How many lines below contain the word "each"? Answer with that number alone.
------ Records to process ------
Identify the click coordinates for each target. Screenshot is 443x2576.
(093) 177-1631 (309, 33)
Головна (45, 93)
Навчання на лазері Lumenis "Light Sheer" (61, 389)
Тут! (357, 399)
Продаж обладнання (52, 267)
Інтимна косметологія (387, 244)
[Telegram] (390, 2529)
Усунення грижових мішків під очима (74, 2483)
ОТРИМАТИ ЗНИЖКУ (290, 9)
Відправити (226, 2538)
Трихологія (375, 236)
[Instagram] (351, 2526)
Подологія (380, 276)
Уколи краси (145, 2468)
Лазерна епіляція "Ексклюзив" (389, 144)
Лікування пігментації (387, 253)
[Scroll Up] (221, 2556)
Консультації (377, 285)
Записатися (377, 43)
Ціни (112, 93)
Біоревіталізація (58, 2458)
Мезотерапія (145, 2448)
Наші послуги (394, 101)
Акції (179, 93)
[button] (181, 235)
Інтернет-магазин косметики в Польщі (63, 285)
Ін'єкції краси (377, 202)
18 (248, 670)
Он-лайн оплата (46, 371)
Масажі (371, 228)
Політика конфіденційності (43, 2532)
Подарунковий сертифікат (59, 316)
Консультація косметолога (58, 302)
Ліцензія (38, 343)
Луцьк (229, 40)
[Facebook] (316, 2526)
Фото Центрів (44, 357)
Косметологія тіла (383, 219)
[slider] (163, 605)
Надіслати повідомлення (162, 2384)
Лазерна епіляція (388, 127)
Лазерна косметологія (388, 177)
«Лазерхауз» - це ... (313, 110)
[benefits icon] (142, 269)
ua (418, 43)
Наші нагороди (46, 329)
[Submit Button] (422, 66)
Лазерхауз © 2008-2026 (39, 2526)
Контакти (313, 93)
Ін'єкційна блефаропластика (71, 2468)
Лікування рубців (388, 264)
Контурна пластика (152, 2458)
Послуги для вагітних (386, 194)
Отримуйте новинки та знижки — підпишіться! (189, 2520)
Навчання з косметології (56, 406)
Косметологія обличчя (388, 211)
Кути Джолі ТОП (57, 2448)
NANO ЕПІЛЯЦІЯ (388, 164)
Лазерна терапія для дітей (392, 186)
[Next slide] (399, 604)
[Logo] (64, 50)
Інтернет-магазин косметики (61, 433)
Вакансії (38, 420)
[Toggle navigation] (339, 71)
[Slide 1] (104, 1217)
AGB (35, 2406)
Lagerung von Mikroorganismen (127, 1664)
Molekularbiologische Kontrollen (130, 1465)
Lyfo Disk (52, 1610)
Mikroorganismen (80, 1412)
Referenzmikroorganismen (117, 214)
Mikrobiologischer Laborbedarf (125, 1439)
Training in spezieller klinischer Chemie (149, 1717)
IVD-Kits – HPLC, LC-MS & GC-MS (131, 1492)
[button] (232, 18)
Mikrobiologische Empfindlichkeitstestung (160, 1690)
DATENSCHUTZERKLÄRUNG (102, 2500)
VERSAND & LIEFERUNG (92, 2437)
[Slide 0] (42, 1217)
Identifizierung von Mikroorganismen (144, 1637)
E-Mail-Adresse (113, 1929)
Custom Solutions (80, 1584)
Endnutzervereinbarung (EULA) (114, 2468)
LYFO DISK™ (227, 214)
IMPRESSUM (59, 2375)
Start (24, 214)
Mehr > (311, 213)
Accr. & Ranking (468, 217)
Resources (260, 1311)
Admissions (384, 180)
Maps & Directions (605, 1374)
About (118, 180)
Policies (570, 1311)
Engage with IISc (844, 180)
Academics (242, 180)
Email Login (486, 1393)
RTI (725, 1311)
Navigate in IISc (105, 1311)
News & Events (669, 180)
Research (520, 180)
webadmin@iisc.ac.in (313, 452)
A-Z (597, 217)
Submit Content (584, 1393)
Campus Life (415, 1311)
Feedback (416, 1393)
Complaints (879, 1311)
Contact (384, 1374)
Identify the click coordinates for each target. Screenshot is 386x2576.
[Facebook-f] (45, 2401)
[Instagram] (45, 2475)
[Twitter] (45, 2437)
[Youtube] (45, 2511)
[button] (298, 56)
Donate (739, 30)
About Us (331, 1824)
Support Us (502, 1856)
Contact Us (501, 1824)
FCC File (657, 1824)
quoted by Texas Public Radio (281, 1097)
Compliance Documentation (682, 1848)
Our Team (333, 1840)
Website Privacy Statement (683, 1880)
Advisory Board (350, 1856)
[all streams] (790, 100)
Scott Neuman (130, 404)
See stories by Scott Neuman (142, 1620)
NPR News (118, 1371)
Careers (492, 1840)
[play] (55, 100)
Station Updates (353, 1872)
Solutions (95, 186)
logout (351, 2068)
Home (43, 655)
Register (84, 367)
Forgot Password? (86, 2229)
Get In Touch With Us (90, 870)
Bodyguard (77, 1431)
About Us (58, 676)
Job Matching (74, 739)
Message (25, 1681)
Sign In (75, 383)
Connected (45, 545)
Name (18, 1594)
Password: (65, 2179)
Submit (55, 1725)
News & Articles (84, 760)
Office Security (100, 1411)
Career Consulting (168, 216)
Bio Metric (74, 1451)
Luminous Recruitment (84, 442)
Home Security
------
• Your response:
2